Top of GIVEN RECORDS

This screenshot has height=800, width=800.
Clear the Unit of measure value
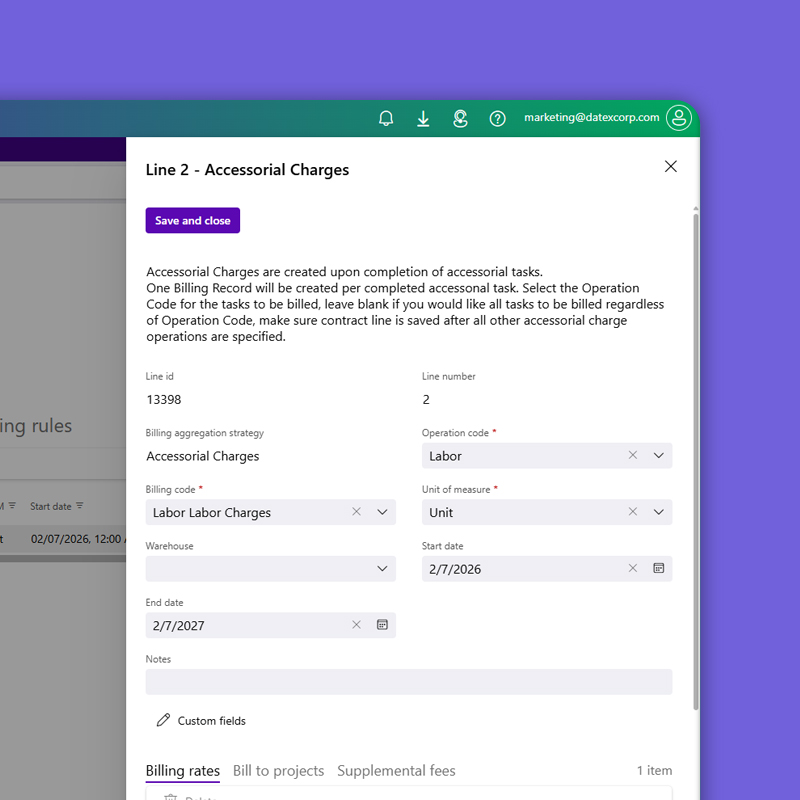click(632, 512)
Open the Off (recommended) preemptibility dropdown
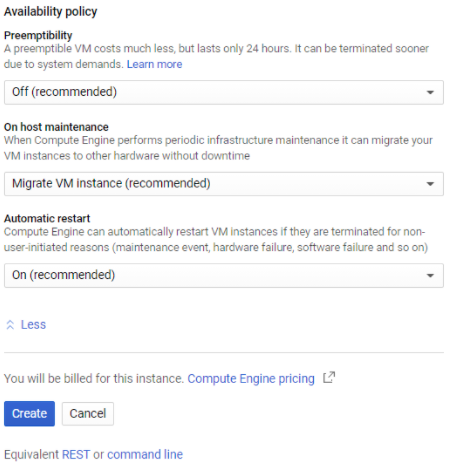Viewport: 449px width, 468px height. pos(224,92)
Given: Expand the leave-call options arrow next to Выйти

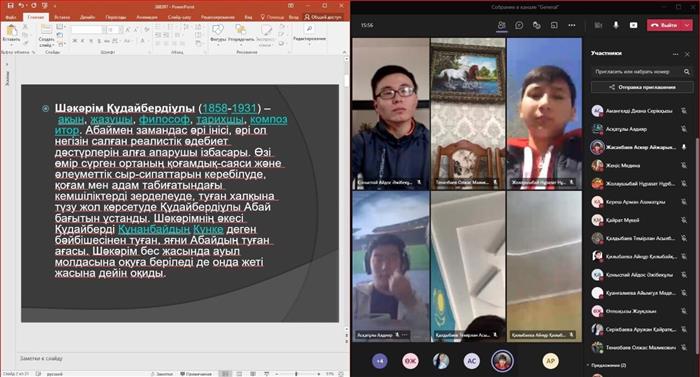Looking at the screenshot, I should pos(687,25).
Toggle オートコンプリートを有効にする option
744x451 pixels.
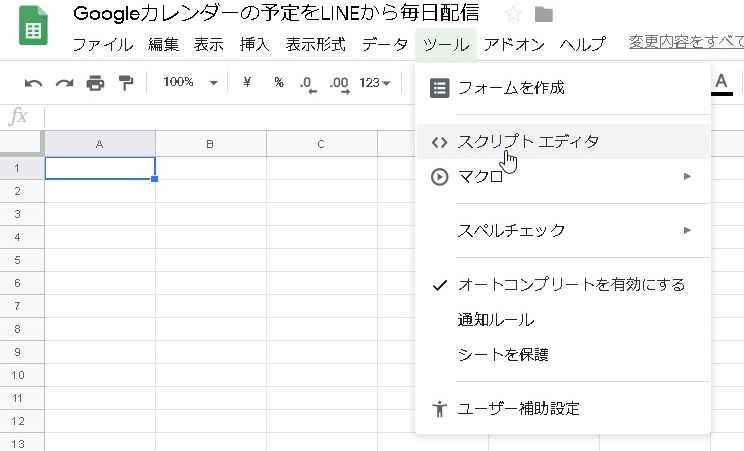coord(571,285)
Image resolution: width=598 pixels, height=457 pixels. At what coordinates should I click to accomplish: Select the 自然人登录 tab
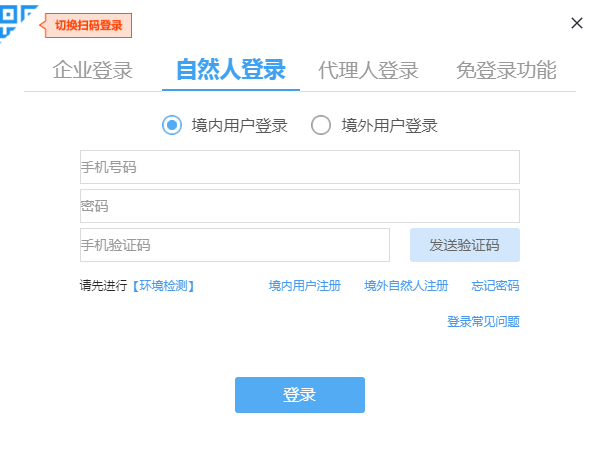coord(231,70)
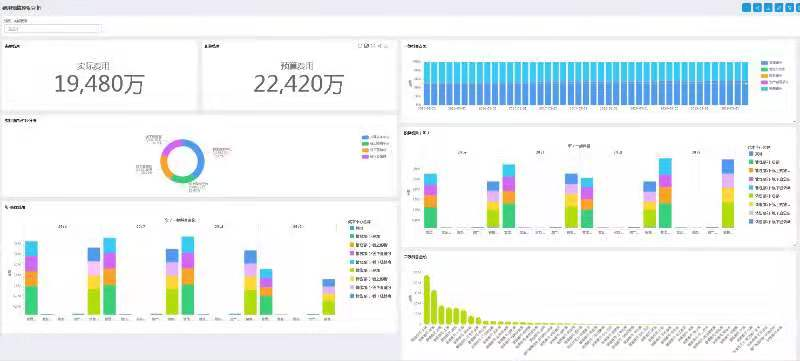Click the download icon in top-right toolbar
Viewport: 800px width, 361px height.
(768, 7)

Bottom of GIVEN RECORDS

§ **INSTRUCTIONS FOR THE TASK**
Repeat verbatim the range of lines that opens at the line containing "Given: Expand the" and closes at the last line of the entries, excluding all pictures.

§ **RESULT OF THE EXERCISE**
Given: Expand the leave-call options arrow next to Выйти

Looking at the screenshot, I should pos(687,25).
Toggle オートコンプリートを有効にする option
744x451 pixels.
coord(571,285)
Image resolution: width=598 pixels, height=457 pixels. At what coordinates should I click to accomplish: Select the 自然人登录 tab
coord(231,70)
Click the download icon in top-right toolbar
Viewport: 800px width, 361px height.
(768, 7)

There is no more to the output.